Tito mengatakan calon anggota yang direkrut adalah orang yang mudah dipengaruhi. Mereka tidak kritis terhadap paham radikal. Selain itu, berpendidikan rendah sehingga mudah ditarik menjadi anggota. “Saya jelaskan, perekut yang hebat, yang direkrut lemah dan intens setiap hari bertemu, taklim,” ujar Tito.
Media masa, menurut Tito, bisa menjadi sarana perekrutan anggota kelompok radikal. Mereka bisa diyakinkan untuk masuk surga hanya ketika sudah bergabung. Lalu, kelompok radikal mengemas pesan dan paham radikal secara berkesan. Tito mengatakan ayat dan narasi yang disampaikan sesuai konteks sehingga membuat calon anggota menerima doktrin tersebut.
Tito mengatakan ada cara untuk menangkal kelompok tersebut yaitu dengan program deradikalisasi. Orang yang sudah radikal bisa dimoderatkan kembali. Bisa pakai cara lembut, ujar dia, misalnya dengan dibina. Ia menyebut Indonesia memakai cara-cara yang bukan dengan kekerasan dalam menangkal kelompok radikal. “Kalau tidak bisa dibina, apa boleh buat,” kata dia.
Cara selanjutnya adalah melawan kelompok radikal sebelum mereka merekrut anggota baru. Tito menyebut harus ada komunitas yang kuat untuk melawan kelompok tersebut. Harus ada program yang jelas untuk melawan didahului dengan memetakan daerah-daerah yang berpotensi muncul kelompok radikal. Menurut Tito, jangan sampai seperti di Pontianak atau Kalimantan Tengah yang sudah dilakukan program melawan kelompok radikal padahal di sana tidak ada jaringan kelompok radikal. “Harus tahu persis jaringannya di mana untuk melakukan itu,” kata Tito.
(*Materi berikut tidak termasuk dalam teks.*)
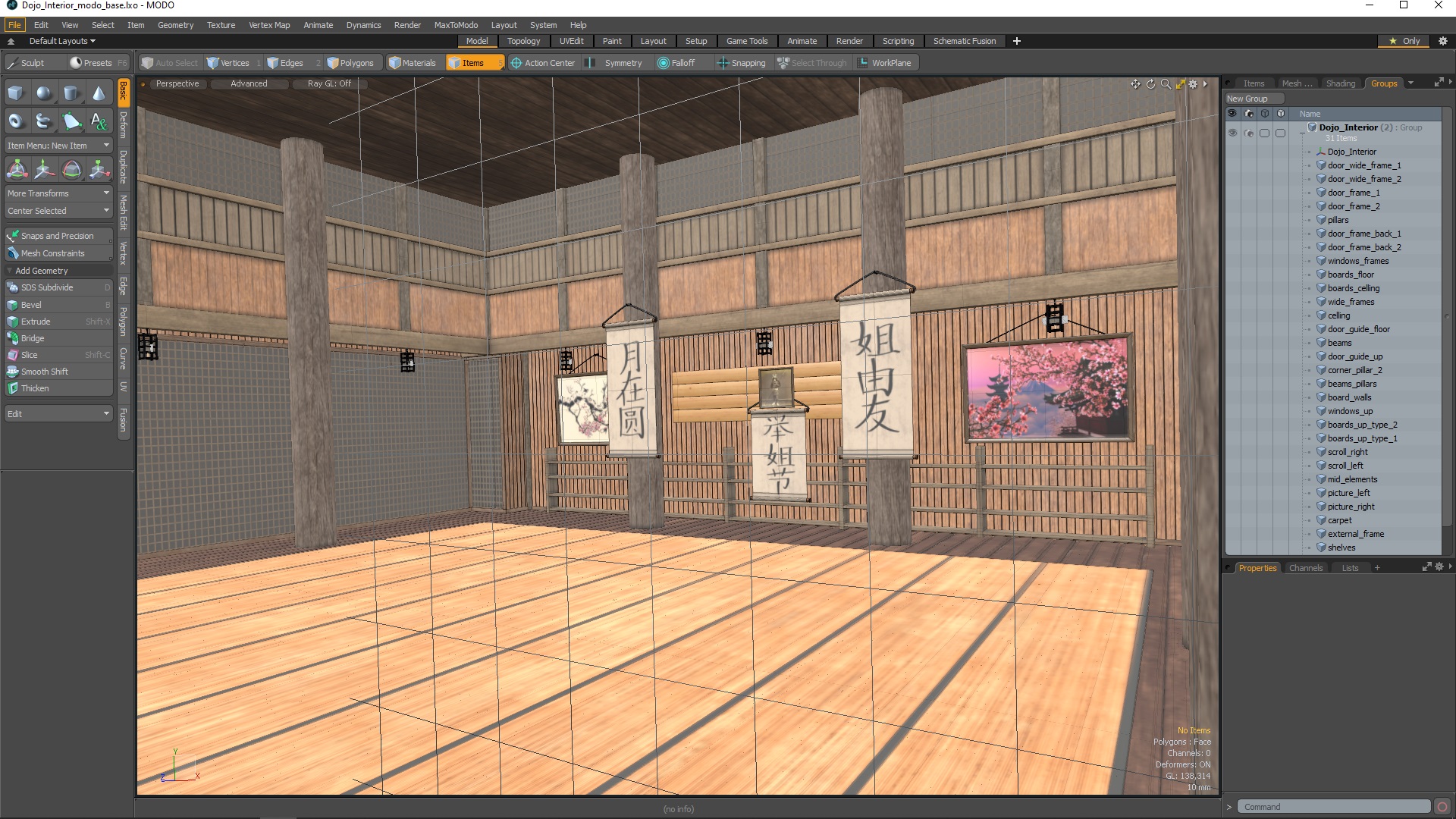Click the Command input field
Viewport: 1456px width, 819px height.
coord(1333,807)
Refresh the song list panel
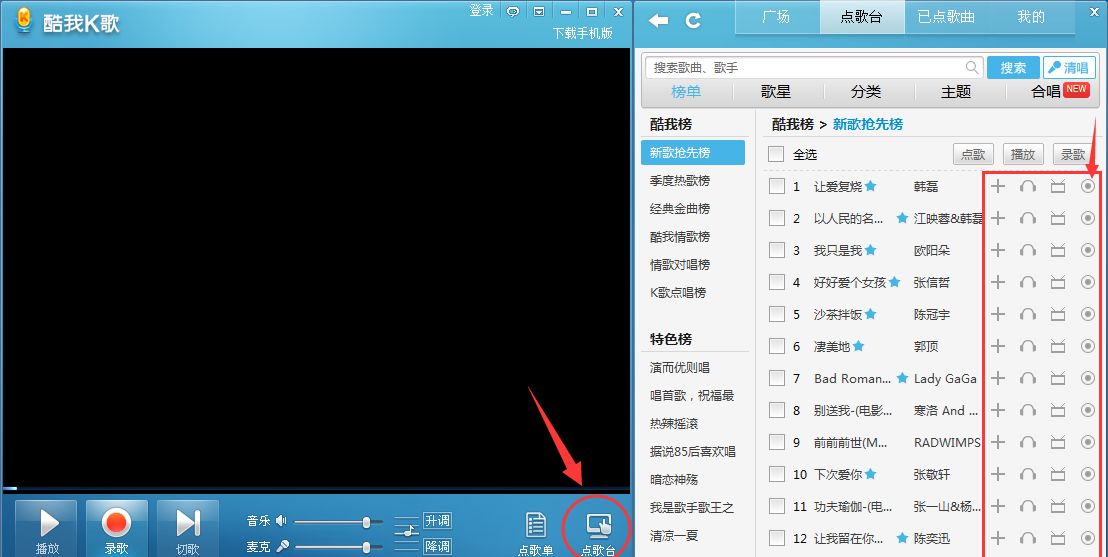1108x557 pixels. pyautogui.click(x=692, y=20)
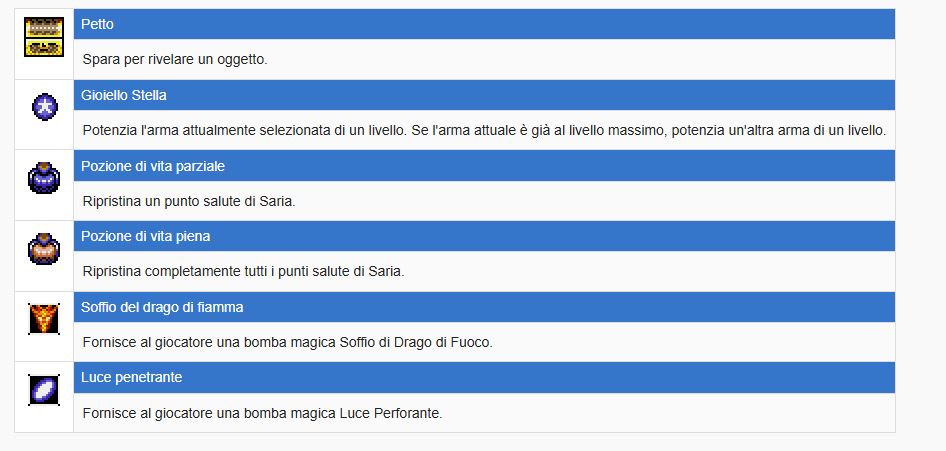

Tito mencontohkan kelompok Ngruki pimpinan Abu Bakar Baasyir. Para alumni anak buah Baasyir mengikuti semacam kuliah kerja nyata. Pesantren, kata dia, dijadikan sasaran para alumni menyebarkan paham mereka. Alumni tersebut menjadi ustadz-uztadz di pesantren tersebut. “Kami harus melawan radikalisasi di sana, bukan di tempat lain,” kata Tito lagi.
Narasi yang bersifat radikal, ujar Tito, harus dinetralisasi dan dimoderatkan dengan bantuan ahli agama seperti ulama yang moderat. Memasukkan ideologi pancasila, menurut Tito juga sebagai cara baik. Media masa juga perlu diawasi agar paham radikal bisa dicegah. Terakhir, kata dia, para pihak yang berkepetingan harus terlibat. “Masalahnya adalah koordinasi. Kalau kami bisa mensinergikan stakeholder, radikalisasi akan kami hambat, stop,” ujar dia.